In general, we have all experienced enlightenment at least once. As a child, we were close to this state. Sometimes, when we are absorbed by our work, or by one of our actions, that we are just present, and conscious, a few seconds of awakening come to enlighten us. 


When it is so short, it is hard to realize that something has happened. One felt "strange", one has the impression of having dizzy, or that for a moment one was like the spectator of the life, and even spectator of oneself. As if we were watching all this from "away". We say that " We have not slept enough, and we forget. Yet this was perhaps a fragment of awakening that was offered to us. 


To attain enlightenment is to be present here, and now to be conscious, to be what we do. It is not to seek awakening. It is to do, not to seek to do. It is living a healthy life, eating healthy food. 


Achieving awakening can be done by anyone, in any situation. Healthy or sick, hungry, fit or tired, in meditation or at work, in full effort or at rest, in nature or in prison ... but a more serene, calmer, more posed life, more Healthy, and more natural, promotes the emergence of awakening, which then tends to manifest itself spontaneously, more often, And longer. The frequency, intensity, and duration of arousal could almost be a "measuring device", an indicator of the quality of our lives. There is nothing surprising that monks cultivating their land, eating good wholesome, close to nature and serene could speak of concepts such enlightenment more eloquently than anyone of 'other. Their living conditions favored this experience. 
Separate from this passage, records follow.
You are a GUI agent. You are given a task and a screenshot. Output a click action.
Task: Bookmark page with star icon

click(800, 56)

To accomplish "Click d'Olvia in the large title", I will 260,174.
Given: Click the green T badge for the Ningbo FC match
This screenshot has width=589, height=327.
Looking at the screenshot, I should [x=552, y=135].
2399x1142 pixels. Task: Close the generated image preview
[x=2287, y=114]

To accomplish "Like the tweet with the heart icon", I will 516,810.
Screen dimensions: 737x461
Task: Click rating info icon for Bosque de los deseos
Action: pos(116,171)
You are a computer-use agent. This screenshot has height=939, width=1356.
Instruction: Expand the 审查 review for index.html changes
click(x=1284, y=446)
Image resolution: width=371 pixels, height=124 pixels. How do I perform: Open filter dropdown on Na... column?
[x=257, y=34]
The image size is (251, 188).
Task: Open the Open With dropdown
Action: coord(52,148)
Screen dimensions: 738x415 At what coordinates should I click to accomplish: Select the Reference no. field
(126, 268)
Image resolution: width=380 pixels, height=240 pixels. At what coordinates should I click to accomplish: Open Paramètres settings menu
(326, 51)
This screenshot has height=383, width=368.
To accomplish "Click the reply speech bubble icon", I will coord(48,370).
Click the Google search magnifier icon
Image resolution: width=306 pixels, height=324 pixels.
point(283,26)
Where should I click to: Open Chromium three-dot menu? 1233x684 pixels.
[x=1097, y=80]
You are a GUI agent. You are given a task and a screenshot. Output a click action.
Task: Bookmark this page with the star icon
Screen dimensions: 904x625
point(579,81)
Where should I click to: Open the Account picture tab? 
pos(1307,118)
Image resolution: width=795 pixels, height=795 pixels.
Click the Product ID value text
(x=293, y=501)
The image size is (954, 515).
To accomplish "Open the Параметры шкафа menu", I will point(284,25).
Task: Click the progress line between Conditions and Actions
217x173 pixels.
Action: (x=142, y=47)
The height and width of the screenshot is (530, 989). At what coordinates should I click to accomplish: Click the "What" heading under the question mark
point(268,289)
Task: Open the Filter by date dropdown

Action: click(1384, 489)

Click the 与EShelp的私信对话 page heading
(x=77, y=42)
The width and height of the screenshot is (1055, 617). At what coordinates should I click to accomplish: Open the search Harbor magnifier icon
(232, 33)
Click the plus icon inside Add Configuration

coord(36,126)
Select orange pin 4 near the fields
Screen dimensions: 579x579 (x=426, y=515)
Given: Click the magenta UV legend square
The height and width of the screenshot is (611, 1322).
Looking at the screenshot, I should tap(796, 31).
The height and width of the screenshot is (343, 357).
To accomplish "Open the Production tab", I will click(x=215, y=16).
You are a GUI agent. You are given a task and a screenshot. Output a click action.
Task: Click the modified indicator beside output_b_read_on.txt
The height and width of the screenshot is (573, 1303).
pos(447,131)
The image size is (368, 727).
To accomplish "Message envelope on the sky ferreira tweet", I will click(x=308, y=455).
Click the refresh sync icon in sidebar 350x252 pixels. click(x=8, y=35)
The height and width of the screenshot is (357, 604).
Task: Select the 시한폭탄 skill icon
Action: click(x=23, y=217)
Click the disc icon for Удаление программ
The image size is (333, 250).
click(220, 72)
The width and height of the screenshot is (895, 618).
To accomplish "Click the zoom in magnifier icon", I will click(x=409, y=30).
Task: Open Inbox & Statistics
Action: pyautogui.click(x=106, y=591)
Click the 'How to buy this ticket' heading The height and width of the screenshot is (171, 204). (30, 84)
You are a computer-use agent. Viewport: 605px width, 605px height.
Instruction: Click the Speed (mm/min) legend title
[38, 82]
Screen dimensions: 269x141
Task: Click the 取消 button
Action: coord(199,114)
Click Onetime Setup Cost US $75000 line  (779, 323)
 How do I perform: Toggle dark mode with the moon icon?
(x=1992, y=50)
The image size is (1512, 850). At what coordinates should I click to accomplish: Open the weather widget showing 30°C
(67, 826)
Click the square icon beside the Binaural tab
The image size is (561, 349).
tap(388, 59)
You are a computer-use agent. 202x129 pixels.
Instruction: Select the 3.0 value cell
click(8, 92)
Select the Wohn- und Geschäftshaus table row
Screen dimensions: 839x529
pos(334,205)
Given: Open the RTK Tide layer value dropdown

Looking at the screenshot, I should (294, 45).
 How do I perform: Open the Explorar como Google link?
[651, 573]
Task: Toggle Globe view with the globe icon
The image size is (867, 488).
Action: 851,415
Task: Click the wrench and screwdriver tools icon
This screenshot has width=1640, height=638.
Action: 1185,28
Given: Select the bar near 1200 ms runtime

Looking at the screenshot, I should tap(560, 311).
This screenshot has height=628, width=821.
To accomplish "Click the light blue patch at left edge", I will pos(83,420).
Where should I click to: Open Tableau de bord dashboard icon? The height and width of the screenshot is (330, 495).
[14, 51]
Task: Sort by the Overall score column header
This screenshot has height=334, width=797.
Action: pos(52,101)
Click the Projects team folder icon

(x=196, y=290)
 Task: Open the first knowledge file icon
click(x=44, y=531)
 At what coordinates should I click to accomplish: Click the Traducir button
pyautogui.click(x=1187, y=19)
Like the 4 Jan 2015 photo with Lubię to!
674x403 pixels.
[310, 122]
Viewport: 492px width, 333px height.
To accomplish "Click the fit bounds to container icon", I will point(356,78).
Awakening allows us to see more things, to understand things, inside oneself, without the intellect, without thinking. It allows us to memorize what we see, to fix it in our soul, in our mind, as a pure crystal. These memories are then, once awakened, Like those of a distant dream. One has the impression that these memories are unreal, but paradoxically, they are of a clarity, and a precision out of the ordinary. Sometimes we get the impression that it is the memories of someone else that have been communicated to us. It is because these memories belong to a part of us that is beyond our ordinary consciousness. These are the memories of our being closer to what is divine. 

What is enlightenment then, 

  • It is the state of being that is healthy. 
  • It is the child who learns a language to perfection in just a few months. 
  • It is the spark in the eyes of this child when he sees a tree, or an animal. 
  • It is the opening of oneself to oneself. Awakening is our intellect which is effaced for the benefit of our soul. 
  • It is the adult who sleeps while the child observes the stars. 
  • It is the reflection of the moon on a sea of oil. 


How to achieve awakening? By not seeking it, and being just present, here, and now. 

As the "New Ageux" say: by letting go. By not seeking to act, nor by seeking not to act. Strange paradox ... do not try to do something, and do not try not to do this thing. Accept that Nature is incomprehensible, for beyond the intellect, and let it do. To follow it, to live it, quite simply. The awakening is non-dual, it is beyond the manifestation of experience. The awakening is so simple that we can not understand it.